Sicurezza

Installati in paese i cartelli “salva-ciclisti”

Invitano gli automobilisti a mantenere la distanza di sicurezza.

Installati in paese i cartelli “salva-ciclisti”

I cartelli “salva-ciclisti” arrivano anche a Bellagio: installati in paese. Invitano gli automobilisti a mantenere la distanza di sicurezza.

Posizionati i cartelli

Posizionati in paese i cartelli “salva-ciclisti”. C’è un filo invisibile, ma oggi decisamente più robusto, che lega la bellezza mozzafiato del Lago di Como alla sicurezza di chi lo vive sui pedali. Una giornata storica per la viabilità e la cultura stradale del territorio. Sono stati infatti posizionati i nuovi cartelli “salva-ciclisti”, dispositivi di segnaletica verticale che invitano gli automobilisti a mantenere la distanza di sicurezza di un metro e mezzo durante il sorpasso delle biciclette. Un’iniziativa che non è solo un atto amministrativo, ma un vero e proprio manifesto di civiltà, volto a proteggere l’incolumità di residenti, sportivi e dei tantissimi turisti che ogni anno scelgono queste zone per pedalare.

Le parole di Antonio Cortese

L’ inaugurazione ha assunto un valore simbolico grazie alla presenza di Antonio Cortese, testimonial dell’associazione Io Rispetto il Ciclista. Da anni in prima linea nella sensibilizzazione per la convivenza pacifica tra auto e due ruote, Cortese ha sottolineato la portata storica di questa installazione:

“Con questo Comune si chiude finalmente il cerchio tra le decine di Comuni del Triangolo Lariano: ora è possibile raggiungere il santuario della Madonna del Ghisallo da tutti e quattro i versanti percorrendo strade dotate dei cartelli salva-ciclisti”, afferma Cortese.

Il Ghisallo, perno del ciclismo mondiale e leggendaria ascesa del Giro di Lombardia, diventa così un feudo della sicurezza. Chiunque decida di sfidare i suoi iconici tornanti, partendo da qualsiasi versante, troverà una strada che tutela la sua vita.

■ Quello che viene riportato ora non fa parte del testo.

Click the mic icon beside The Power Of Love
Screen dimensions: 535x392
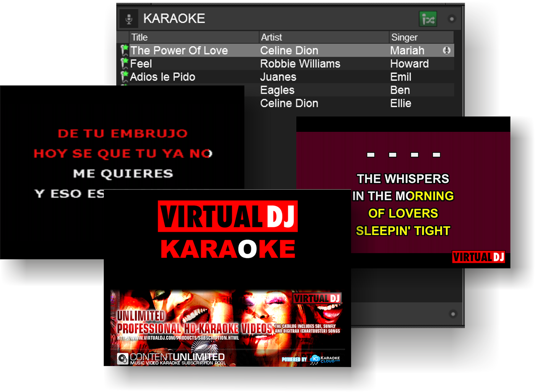[124, 50]
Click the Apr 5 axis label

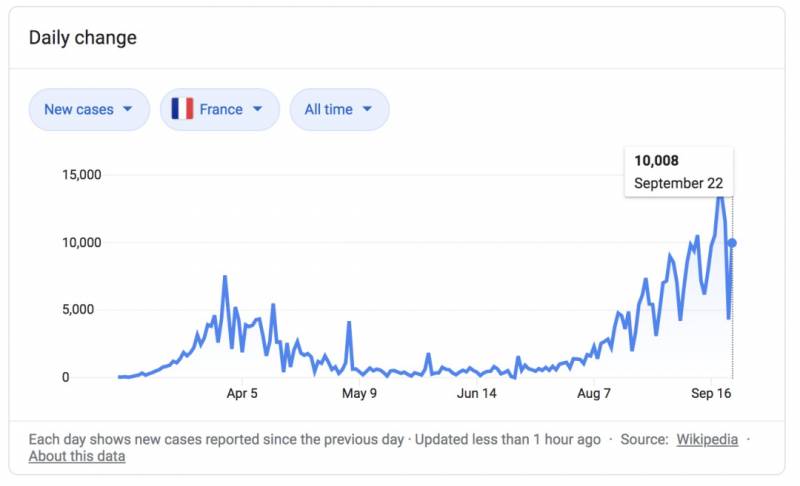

“Anche la salita più iconica del ciclismo mondiale diventa così più sicura per tutti gli appassionati delle due ruote – aggiunge Cortese – Un sentito ringraziamento al sindaco Angelo Barindelli e al comandante della Polizia Locale Paolo Pilatti per la sensibilità dimostrata e per aver sostenuto concretamente questo importante progetto a favore della sicurezza stradale”.

Un tassello fondamentale

La presenza di Cortese all’evento non è casuale. Il ciclista canturino è reduce da un’impresa straordinaria che ha unito lo sforzo atletico all’attivismo sociale. Recentemente ha affrontato la Classicissima Milano-Sanremo, pedalando per ben 300 chilometri sotto il prestigioso patrocinio dell’Accpi (Associazione Corridori Ciclisti Professionisti Italiani). Una sfida monumentale trasformata in un manifesto itinerante: lungo il percorso che unisce la Lombardia alla Liguria, Cortese ha attraversato molti Comuni che hanno già adottato la segnaletica di salvaguardia, dimostrando come la rete del rispetto si stia allargando in tutta Italia. L’installazione dei cartelli a Bellagio rappresenta un tassello fondamentale, ma la vera sfida, come ricordato a margine dell’evento, rimane quella culturale. La convivenza sulle strade non può basarsi solo sui divieti, ma deve nascere da una profonda consapevolezza reciproca. L’appello finale è chiaro: insieme cambiamo la cultura sulle strade, dove il rispetto salva la vita.